"You didn't give me a chance, Mr. Robert."
"Show him in, Timmy, show him in. Oh, merciful Heaven, do fairy-tales come true?"
Mr. Lange was rather like one of the Norman pillars of Notre Dame. Just as round, just as high, just as solid and just as dependable-looking. Far away at the top of this great round solid erect pillar his face shone with friendly rectitude.
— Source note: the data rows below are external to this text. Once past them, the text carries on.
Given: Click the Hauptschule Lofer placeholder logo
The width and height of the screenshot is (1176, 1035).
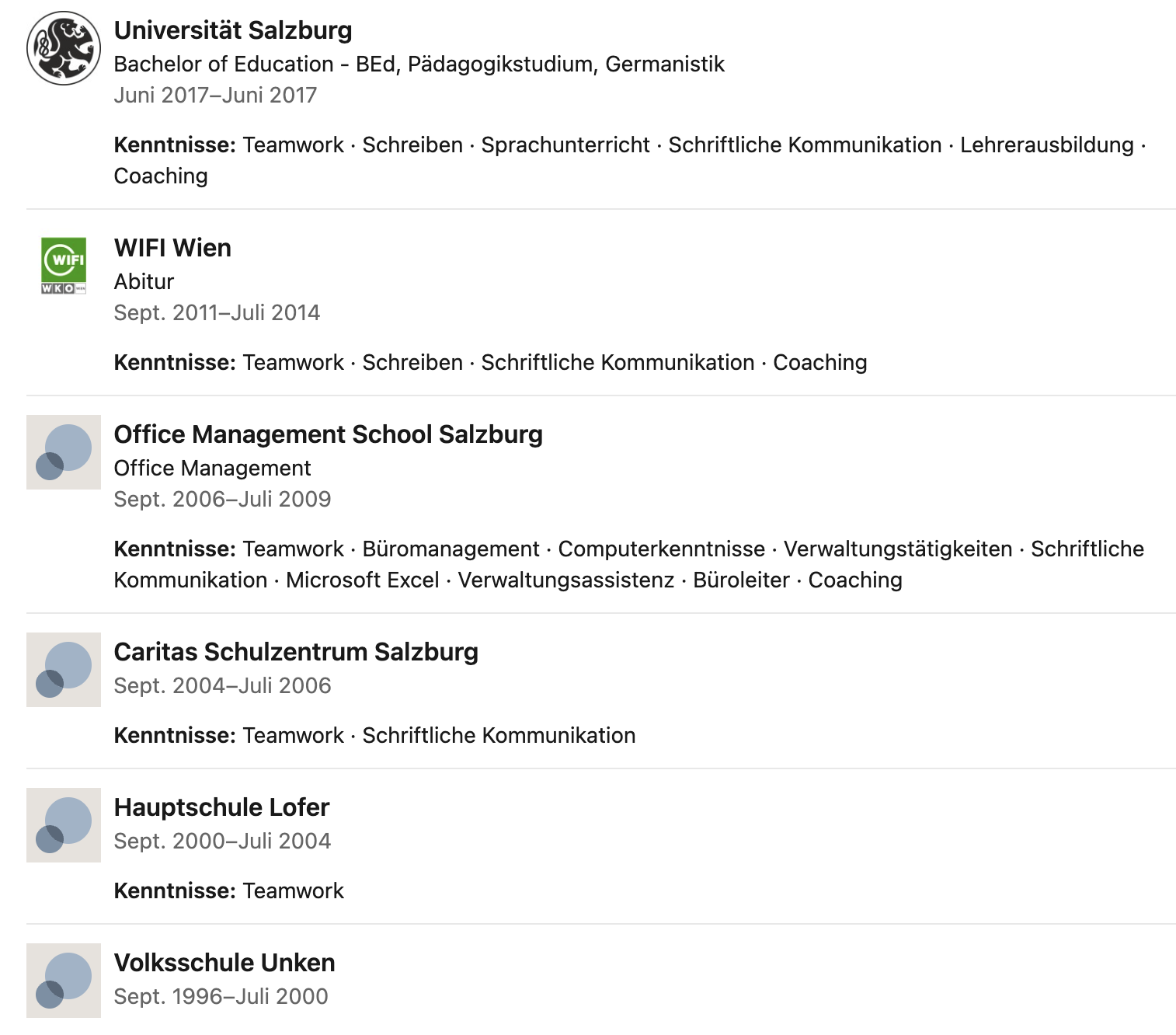Looking at the screenshot, I should [64, 825].
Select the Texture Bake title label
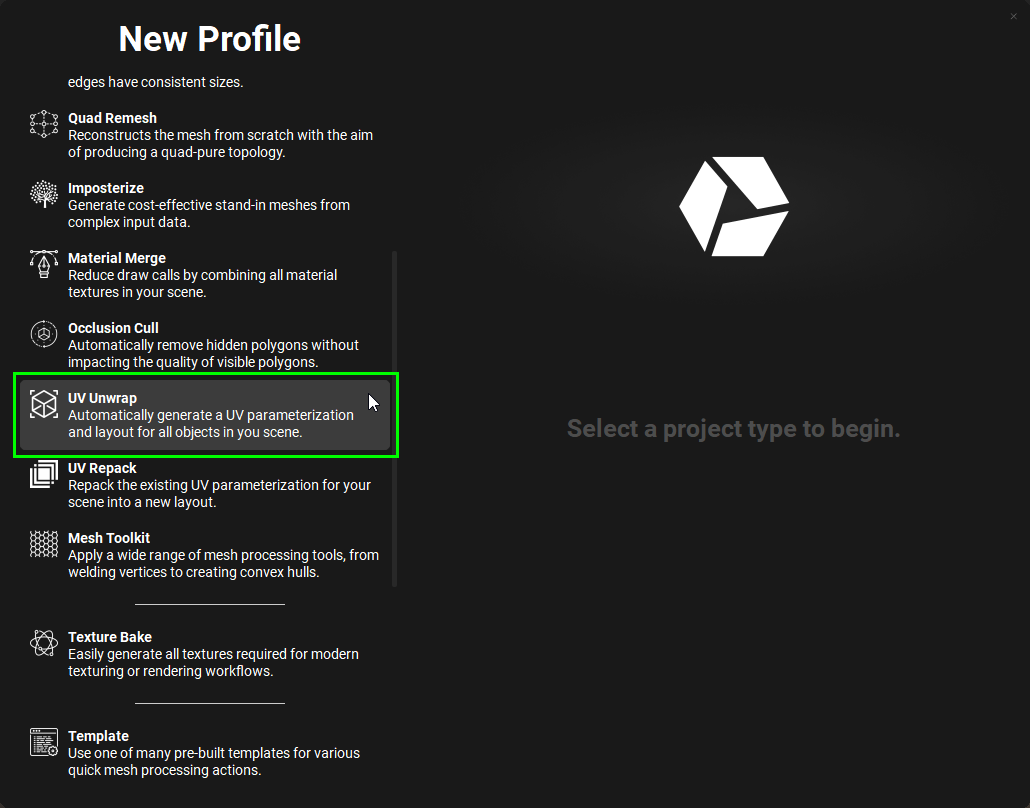 click(110, 637)
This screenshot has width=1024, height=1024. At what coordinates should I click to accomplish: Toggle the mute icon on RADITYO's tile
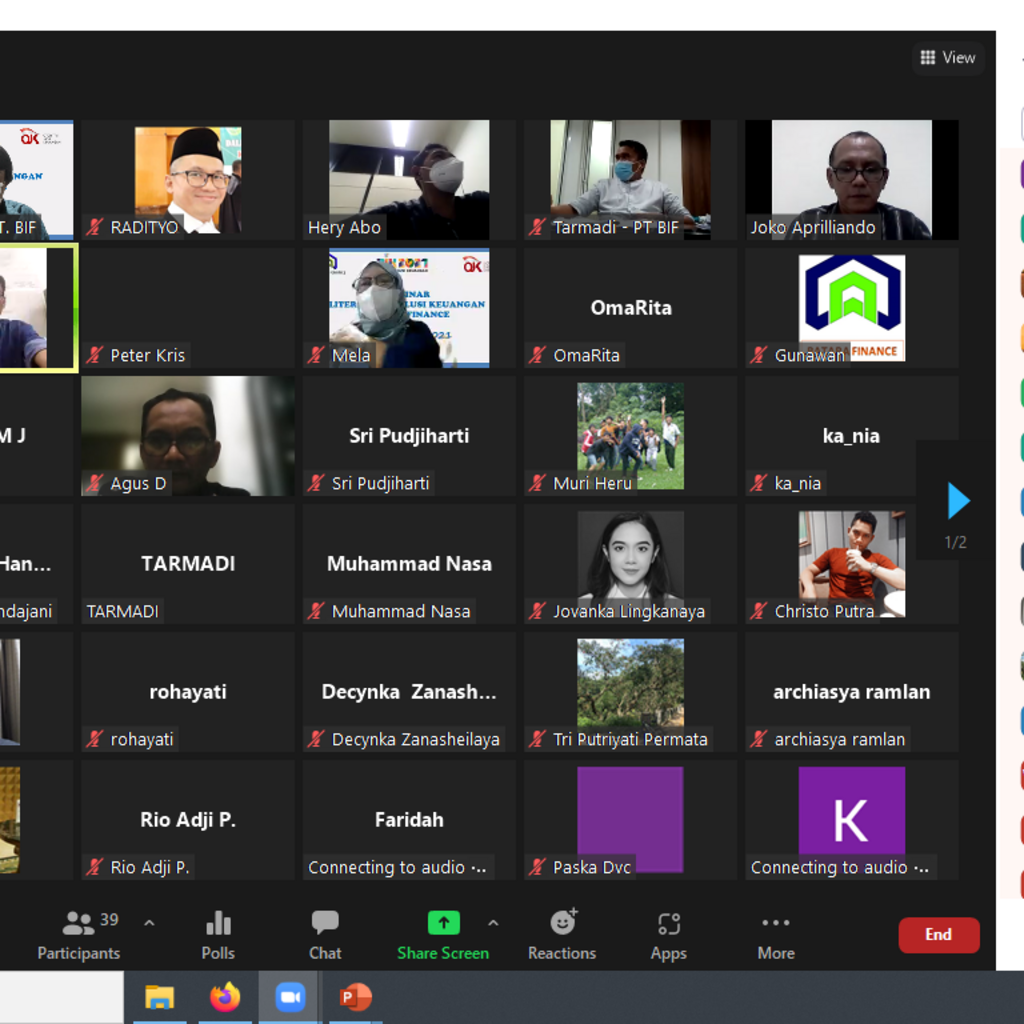point(95,227)
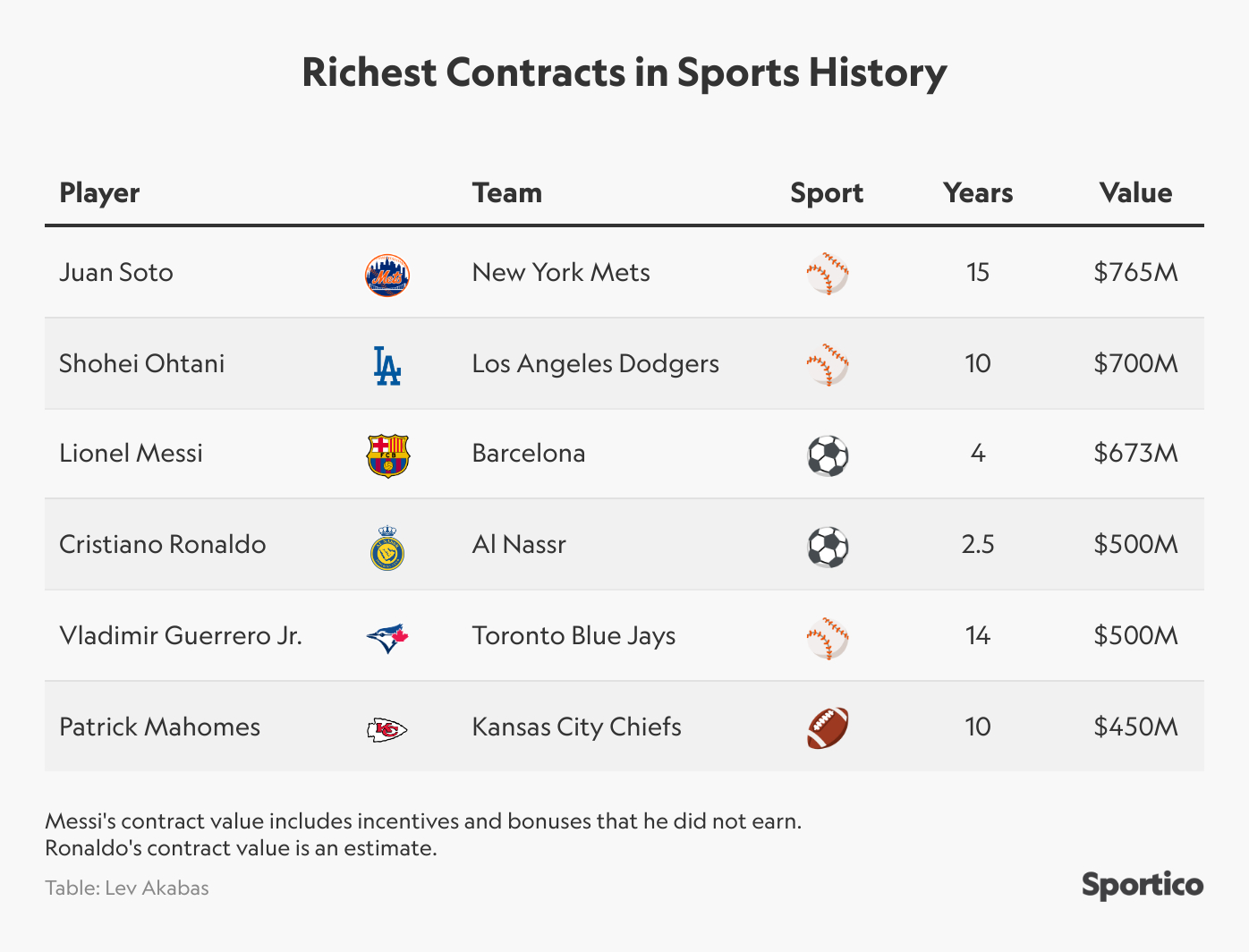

"Mr. Blair?" he said. "My name is Lange. I apologise for bothering you"-he failed to manage the TH-"but it was important. Important to you, I mean. At least, yes I think."
"Sit down, Mr. Lange."
"Thank you, thank you. It is warm, is it not? This is perhaps the day you have your summer?" He smiled on Robert. "That is an idiom of the English, that joke about one-day summer. I am greatly interested in the English idiom. It is because of my interest in English idiom that I come to see you."
Robert's heart sank to his heels with the plummet swoop of an express lift. Fairy-tales, indeed. No; fairy-tales stay fairy-tales.
"Yes?" he said encouragingly.
"I keep a hotel in Copenhagen, Mr. Blair. The hotel of the Red Shoes it is called. Not, of course, because anyone wears red shoes there but because of a tale of Andersen, which you perhaps may—"
"Yes, yes," Robert said. "It has become one of our tales too."